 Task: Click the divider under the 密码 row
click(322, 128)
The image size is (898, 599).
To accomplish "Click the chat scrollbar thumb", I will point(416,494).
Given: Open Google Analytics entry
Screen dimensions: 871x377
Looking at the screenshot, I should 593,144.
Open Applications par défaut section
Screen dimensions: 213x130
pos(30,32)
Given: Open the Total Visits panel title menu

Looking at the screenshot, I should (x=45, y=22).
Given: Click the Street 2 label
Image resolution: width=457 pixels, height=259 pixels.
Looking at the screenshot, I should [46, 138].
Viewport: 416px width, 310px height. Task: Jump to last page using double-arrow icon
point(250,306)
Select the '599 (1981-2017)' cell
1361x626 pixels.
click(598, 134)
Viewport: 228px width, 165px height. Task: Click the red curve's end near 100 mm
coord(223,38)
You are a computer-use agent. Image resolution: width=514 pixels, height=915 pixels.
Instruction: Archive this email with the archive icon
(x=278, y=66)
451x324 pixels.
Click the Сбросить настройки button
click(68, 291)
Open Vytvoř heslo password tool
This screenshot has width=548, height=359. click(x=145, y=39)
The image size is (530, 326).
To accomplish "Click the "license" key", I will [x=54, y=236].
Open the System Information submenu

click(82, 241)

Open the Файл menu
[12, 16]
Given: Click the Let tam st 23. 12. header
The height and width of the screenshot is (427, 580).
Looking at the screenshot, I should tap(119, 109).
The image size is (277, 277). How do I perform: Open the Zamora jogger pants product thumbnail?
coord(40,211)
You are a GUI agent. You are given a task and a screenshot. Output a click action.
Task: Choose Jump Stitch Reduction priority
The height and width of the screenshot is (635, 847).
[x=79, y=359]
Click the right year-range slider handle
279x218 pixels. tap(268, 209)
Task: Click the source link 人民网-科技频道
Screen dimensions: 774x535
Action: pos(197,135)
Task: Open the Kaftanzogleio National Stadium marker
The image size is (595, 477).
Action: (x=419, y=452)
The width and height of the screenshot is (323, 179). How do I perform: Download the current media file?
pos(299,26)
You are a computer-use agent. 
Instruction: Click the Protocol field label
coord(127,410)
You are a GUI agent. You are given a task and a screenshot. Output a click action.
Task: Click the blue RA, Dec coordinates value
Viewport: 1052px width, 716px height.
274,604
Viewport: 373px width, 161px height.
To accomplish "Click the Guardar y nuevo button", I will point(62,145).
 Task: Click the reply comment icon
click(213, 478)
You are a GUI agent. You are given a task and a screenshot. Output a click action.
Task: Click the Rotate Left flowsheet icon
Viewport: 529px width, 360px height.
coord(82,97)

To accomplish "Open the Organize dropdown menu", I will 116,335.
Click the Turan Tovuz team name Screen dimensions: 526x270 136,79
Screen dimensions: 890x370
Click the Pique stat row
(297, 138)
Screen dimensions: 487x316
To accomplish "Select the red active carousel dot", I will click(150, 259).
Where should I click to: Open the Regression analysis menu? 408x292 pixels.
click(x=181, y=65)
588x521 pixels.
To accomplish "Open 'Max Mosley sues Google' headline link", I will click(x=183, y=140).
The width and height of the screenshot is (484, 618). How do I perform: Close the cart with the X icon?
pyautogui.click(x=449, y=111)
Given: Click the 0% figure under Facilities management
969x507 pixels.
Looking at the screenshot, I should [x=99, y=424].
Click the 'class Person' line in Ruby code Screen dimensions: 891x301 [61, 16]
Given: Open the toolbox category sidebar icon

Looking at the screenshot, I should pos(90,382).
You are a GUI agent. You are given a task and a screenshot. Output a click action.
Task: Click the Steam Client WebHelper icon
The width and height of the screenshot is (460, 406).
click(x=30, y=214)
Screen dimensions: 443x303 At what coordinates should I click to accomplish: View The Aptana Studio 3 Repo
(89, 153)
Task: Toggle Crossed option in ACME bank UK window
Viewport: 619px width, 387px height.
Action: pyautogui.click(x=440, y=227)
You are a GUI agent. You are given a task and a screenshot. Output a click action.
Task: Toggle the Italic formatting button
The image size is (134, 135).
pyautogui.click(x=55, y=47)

---+---

● **EXERCISE BRIEF**:
Going back to the entries above, set down exactly the lines that begin at the one with "Task: Click the blue" and end at the one with "Screen dimensions: 487x316", both included, and nothing else.

● **ANSWER TO THIS PROBLEM**:
Task: Click the blue RA, Dec coordinates value
Viewport: 1052px width, 716px height.
274,604
Viewport: 373px width, 161px height.
To accomplish "Click the Guardar y nuevo button", I will point(62,145).
 Task: Click the reply comment icon
click(213, 478)
You are a GUI agent. You are given a task and a screenshot. Output a click action.
Task: Click the Rotate Left flowsheet icon
Viewport: 529px width, 360px height.
coord(82,97)

To accomplish "Open the Organize dropdown menu", I will 116,335.
Click the Turan Tovuz team name Screen dimensions: 526x270 136,79
Screen dimensions: 890x370
Click the Pique stat row
(297, 138)
Screen dimensions: 487x316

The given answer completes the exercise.